The lines to copy are those in the listing below that contain the word "beside".

↓

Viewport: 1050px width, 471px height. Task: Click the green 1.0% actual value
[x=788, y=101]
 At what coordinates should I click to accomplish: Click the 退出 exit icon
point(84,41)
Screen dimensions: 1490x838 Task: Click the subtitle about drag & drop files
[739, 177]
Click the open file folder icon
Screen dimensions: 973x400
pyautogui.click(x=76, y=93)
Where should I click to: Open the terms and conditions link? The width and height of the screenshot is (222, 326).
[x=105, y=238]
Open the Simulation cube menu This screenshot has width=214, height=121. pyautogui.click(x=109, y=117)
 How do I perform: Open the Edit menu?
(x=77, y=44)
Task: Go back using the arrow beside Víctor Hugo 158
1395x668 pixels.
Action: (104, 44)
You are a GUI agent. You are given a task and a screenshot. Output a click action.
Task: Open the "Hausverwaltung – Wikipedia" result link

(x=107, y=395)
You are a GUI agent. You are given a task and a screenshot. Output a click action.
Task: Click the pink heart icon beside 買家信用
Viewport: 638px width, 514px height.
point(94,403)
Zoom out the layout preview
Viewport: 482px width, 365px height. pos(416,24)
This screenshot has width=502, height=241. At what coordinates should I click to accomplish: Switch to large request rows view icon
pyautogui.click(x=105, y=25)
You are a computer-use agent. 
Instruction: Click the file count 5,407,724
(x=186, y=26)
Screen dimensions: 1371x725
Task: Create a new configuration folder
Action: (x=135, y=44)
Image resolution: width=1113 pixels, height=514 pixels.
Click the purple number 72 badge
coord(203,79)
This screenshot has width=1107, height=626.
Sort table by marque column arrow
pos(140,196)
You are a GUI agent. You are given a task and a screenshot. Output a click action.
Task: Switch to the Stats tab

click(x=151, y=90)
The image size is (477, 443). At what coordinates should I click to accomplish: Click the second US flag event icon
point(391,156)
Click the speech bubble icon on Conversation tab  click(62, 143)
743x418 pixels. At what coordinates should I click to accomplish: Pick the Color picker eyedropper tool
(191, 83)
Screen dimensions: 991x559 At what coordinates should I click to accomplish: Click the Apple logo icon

↑

Result below:
Task: Go back using the arrow beside Víctor Hugo 158
Task: Click the pink heart icon beside 買家信用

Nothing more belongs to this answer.